──────── Sayfa alıntısı ────────

Türkiye’de ve bölgede kaos derinleşmektedir. Bugün Türkiye yönetilebilir olmaktan çıkmıştır. Bir hükümetin varlığı; ya da devleti meydana getiren kurumların varlığı yönetebilirlik için yeter şart değildir. Bugün toplumun başta iktidar partisi olmak üzere siyaset kurumuna güveni kalmamıştır. Darbe sonrası süreci en iyi yöneten parti Cumhuriyet Halk Partisi olmuştur. Bu hala devam etmektedir. Binlerce insan oy vermediği bir partiden kendisine bir umut arıyorsa, sorunlarını çözmesini bekliyorsa bu siyasetin gelecek dönem yansımaları açısından çok önemli ve belirleyici olacaktır. Kuşkusuz CHP darbe girişiminin ve AKP’nin yarattığı mağdurları oy için dinlememekte; ya da sorunlarına çözüm üretirken bir oy kaygısıyla hareket etmemektedir. Ancak geniş toplum kesimleri bu tür süreçlerde politik/ideolojik ya da partizanca yaklaşım içinde olmak yerine güven ve yönetebilirlik fonksiyonlarına bakarlar. Bu nedenle kaotik sürecin kaçınılmaz kıldığı şey seçimdir ve herkes buna göre kendini hazırlamalıdır. Türkiye kendisi seçim yapmazsa seçim yapacak bir düzen ve ülke ortada kalmayacaktır.
AKP seçimden korkuyor ama başka çaresi de yok
Bugün geldiğimiz noktanın; yani uçurumun kenarının en başat sorumlusu AKP’dir. Ne içeride ve dışarıda barış ve istikrar inşa edebilmiş ne de böyle bir gücü kalmıştır. AKP kaosu derinleştirme ve bu sayede iktidarını sürdürme isteğindeydi. Ancak herkesle aynı anda giriştiği savaş, onu artık bu sorunları çözemeyecek bir irade kırımına uğratmıştır. AKP’nin kendisinden yana bir umudu kalmamıştır; aynı şekilde geniş kitlelerin de. Herkes büyük bir korku içinde ‘yeni bir darbe girişimi olur mu’, ‘ülke iç savaşa sürüklenir mi’, ‘AKP polis devletini iyice kurumsallaştırır mı’ sorularını kendisine sormaktadır. Dolayısıyla bir demokrasi, huzur, barış ve özgürlük ortamı beklenti dışıdır.

──────── Veri kümesinden alıntılar ────────

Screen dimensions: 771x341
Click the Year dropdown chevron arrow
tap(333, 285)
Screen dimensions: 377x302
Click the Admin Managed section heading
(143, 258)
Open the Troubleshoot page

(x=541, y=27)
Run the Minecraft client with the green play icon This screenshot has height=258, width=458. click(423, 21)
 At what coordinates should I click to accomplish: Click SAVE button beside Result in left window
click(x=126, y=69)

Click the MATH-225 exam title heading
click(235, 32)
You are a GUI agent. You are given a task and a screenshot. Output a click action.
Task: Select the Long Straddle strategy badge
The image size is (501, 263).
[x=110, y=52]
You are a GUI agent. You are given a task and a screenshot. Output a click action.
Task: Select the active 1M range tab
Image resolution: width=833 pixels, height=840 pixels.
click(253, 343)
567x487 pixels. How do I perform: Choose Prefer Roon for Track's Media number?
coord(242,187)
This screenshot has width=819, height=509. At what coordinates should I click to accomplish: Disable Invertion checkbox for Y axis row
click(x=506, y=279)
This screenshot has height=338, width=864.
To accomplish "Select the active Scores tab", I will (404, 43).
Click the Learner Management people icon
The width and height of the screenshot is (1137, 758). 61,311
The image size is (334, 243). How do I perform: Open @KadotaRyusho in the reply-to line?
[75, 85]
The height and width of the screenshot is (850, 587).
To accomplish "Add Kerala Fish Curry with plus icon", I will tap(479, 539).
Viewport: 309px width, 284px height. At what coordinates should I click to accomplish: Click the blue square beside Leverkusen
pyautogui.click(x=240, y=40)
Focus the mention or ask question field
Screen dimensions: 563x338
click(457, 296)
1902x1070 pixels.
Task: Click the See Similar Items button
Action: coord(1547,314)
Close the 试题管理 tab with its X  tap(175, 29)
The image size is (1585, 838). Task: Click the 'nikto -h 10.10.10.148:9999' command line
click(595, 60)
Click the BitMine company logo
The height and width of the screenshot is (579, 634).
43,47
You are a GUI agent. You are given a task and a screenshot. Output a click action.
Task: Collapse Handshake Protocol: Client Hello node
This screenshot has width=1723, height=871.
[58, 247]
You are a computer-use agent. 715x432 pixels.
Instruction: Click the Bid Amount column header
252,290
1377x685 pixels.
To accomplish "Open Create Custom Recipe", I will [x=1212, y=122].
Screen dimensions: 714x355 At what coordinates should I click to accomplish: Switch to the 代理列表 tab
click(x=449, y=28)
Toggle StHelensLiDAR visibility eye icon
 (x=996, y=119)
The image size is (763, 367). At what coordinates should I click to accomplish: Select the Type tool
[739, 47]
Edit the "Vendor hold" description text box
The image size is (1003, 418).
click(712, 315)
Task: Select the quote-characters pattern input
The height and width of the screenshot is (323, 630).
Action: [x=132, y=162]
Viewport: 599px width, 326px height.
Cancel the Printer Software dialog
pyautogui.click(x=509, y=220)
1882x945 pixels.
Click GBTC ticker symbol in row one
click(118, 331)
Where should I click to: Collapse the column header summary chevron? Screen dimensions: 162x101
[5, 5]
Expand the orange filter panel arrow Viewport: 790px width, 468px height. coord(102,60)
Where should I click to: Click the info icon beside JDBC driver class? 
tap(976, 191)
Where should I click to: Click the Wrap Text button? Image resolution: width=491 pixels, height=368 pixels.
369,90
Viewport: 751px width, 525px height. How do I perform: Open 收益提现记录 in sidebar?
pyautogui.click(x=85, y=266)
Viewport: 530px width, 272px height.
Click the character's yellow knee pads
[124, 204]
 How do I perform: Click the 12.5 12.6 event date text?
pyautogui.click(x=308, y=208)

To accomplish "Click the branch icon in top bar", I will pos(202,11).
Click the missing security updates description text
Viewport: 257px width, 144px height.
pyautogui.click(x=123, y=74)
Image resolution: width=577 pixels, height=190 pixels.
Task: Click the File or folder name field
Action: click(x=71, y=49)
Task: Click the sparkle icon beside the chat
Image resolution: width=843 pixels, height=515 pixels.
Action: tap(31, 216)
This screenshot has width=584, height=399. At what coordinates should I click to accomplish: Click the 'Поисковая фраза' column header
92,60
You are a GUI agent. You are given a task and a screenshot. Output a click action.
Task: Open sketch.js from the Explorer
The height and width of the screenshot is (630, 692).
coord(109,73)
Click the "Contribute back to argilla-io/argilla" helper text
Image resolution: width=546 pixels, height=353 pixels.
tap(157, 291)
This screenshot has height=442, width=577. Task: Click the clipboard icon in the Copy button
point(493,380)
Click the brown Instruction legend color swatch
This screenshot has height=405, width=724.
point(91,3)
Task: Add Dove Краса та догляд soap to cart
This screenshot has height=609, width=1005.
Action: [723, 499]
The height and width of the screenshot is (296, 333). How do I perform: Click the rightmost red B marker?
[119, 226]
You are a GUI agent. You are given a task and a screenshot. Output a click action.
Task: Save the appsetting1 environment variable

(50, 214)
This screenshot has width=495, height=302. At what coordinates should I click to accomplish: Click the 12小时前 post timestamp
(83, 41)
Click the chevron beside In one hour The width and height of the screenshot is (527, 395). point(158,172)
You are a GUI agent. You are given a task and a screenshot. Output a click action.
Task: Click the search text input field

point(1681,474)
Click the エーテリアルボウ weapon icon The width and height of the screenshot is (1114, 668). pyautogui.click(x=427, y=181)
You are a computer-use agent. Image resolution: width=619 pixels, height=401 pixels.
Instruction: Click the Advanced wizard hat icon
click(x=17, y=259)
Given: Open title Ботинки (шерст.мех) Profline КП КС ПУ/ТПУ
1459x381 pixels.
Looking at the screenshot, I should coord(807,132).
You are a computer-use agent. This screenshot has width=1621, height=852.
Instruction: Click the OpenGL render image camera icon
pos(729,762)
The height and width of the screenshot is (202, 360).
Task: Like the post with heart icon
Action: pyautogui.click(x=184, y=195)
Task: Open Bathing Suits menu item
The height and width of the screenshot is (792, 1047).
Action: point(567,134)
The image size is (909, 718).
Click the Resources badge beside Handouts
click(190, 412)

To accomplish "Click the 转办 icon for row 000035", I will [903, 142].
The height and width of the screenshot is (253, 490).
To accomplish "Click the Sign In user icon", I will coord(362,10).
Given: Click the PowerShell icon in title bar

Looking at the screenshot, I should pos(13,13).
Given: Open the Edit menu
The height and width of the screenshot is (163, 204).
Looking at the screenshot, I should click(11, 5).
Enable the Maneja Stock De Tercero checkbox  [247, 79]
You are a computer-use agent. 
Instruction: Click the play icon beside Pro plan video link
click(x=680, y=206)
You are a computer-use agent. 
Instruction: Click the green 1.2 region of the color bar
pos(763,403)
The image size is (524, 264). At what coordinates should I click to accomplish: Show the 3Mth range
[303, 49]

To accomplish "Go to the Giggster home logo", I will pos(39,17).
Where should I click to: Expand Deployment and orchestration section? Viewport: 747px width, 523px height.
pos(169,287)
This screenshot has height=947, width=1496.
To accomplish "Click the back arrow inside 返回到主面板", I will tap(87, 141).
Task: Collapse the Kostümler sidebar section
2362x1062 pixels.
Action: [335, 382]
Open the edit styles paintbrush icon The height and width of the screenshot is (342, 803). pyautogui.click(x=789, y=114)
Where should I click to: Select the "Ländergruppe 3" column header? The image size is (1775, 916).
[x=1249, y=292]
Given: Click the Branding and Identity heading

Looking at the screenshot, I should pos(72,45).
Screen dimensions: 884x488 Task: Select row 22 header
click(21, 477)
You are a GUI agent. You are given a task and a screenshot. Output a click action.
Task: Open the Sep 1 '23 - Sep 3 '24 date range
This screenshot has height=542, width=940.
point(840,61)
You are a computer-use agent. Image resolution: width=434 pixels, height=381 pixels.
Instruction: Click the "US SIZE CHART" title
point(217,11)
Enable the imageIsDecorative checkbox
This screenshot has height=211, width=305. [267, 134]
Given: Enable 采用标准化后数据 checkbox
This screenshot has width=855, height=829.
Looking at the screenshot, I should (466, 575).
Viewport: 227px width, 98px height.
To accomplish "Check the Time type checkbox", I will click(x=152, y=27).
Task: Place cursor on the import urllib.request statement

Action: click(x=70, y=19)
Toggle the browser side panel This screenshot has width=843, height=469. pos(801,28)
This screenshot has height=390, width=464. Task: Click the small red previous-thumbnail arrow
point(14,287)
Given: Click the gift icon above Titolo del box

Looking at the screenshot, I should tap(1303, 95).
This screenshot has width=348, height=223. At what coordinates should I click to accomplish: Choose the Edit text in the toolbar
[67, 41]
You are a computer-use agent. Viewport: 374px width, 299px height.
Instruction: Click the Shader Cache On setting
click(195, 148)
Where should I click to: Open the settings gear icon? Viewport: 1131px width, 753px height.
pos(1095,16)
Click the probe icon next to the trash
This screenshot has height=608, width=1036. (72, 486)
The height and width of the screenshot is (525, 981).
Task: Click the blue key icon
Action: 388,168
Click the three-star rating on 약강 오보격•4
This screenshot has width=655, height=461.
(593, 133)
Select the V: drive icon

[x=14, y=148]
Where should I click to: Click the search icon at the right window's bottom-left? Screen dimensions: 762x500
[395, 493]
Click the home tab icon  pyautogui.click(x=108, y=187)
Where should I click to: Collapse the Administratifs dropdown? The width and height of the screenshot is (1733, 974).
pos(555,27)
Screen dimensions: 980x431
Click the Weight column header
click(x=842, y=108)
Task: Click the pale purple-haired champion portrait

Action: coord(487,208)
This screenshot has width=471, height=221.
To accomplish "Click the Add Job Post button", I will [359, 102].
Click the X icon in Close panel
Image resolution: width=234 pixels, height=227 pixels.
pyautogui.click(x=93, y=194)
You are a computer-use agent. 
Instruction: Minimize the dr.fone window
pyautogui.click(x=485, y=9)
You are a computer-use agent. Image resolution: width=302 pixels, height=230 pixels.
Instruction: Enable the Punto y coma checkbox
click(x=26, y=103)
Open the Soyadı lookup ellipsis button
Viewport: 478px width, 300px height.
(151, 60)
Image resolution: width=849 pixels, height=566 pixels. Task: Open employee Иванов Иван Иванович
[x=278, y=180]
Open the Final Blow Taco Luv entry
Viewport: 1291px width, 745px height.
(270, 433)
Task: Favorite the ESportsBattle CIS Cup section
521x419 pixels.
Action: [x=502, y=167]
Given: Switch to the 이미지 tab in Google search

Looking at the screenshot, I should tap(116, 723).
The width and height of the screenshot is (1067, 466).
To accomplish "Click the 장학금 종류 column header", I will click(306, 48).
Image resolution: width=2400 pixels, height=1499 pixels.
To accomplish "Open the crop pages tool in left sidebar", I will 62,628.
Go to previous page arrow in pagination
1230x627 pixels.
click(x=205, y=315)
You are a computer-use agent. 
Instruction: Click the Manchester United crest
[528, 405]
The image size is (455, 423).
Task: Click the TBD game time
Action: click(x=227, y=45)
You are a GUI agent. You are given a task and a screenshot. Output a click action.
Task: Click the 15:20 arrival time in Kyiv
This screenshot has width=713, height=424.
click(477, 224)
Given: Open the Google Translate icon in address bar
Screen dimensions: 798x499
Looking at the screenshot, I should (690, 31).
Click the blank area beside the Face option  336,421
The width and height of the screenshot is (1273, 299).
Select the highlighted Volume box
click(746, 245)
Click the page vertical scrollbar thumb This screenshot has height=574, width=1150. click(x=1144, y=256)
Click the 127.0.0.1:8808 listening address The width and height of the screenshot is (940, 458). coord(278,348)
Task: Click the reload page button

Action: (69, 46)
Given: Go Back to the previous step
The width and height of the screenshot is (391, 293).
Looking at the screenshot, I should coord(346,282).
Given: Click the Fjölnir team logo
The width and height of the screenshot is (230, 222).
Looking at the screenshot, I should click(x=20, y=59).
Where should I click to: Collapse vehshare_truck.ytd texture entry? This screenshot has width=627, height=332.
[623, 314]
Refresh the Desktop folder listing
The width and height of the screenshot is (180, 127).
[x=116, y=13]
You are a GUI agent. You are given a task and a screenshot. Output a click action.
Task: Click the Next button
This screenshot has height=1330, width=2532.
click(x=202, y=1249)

────────

Siyasi kaos üzerine yazıda "AKP seçimden korkuyor" sözleriyle başlayıp "ortamı beklenti dışıdır." sözlerine kadar uzanan kısmı harfi harfine yazın. Satırların, siyasi kaos üzerine yazıyla hiçbir ilgisi yoktur.

AKP seçimden korkuyor ama başka çaresi de yok
Bugün geldiğimiz noktanın; yani uçurumun kenarının en başat sorumlusu AKP’dir. Ne içeride ve dışarıda barış ve istikrar inşa edebilmiş ne de böyle bir gücü kalmıştır. AKP kaosu derinleştirme ve bu sayede iktidarını sürdürme isteğindeydi. Ancak herkesle aynı anda giriştiği savaş, onu artık bu sorunları çözemeyecek bir irade kırımına uğratmıştır. AKP’nin kendisinden yana bir umudu kalmamıştır; aynı şekilde geniş kitlelerin de. Herkes büyük bir korku içinde ‘yeni bir darbe girişimi olur mu’, ‘ülke iç savaşa sürüklenir mi’, ‘AKP polis devletini iyice kurumsallaştırır mı’ sorularını kendisine sormaktadır. Dolayısıyla bir demokrasi, huzur, barış ve özgürlük ortamı beklenti dışıdır.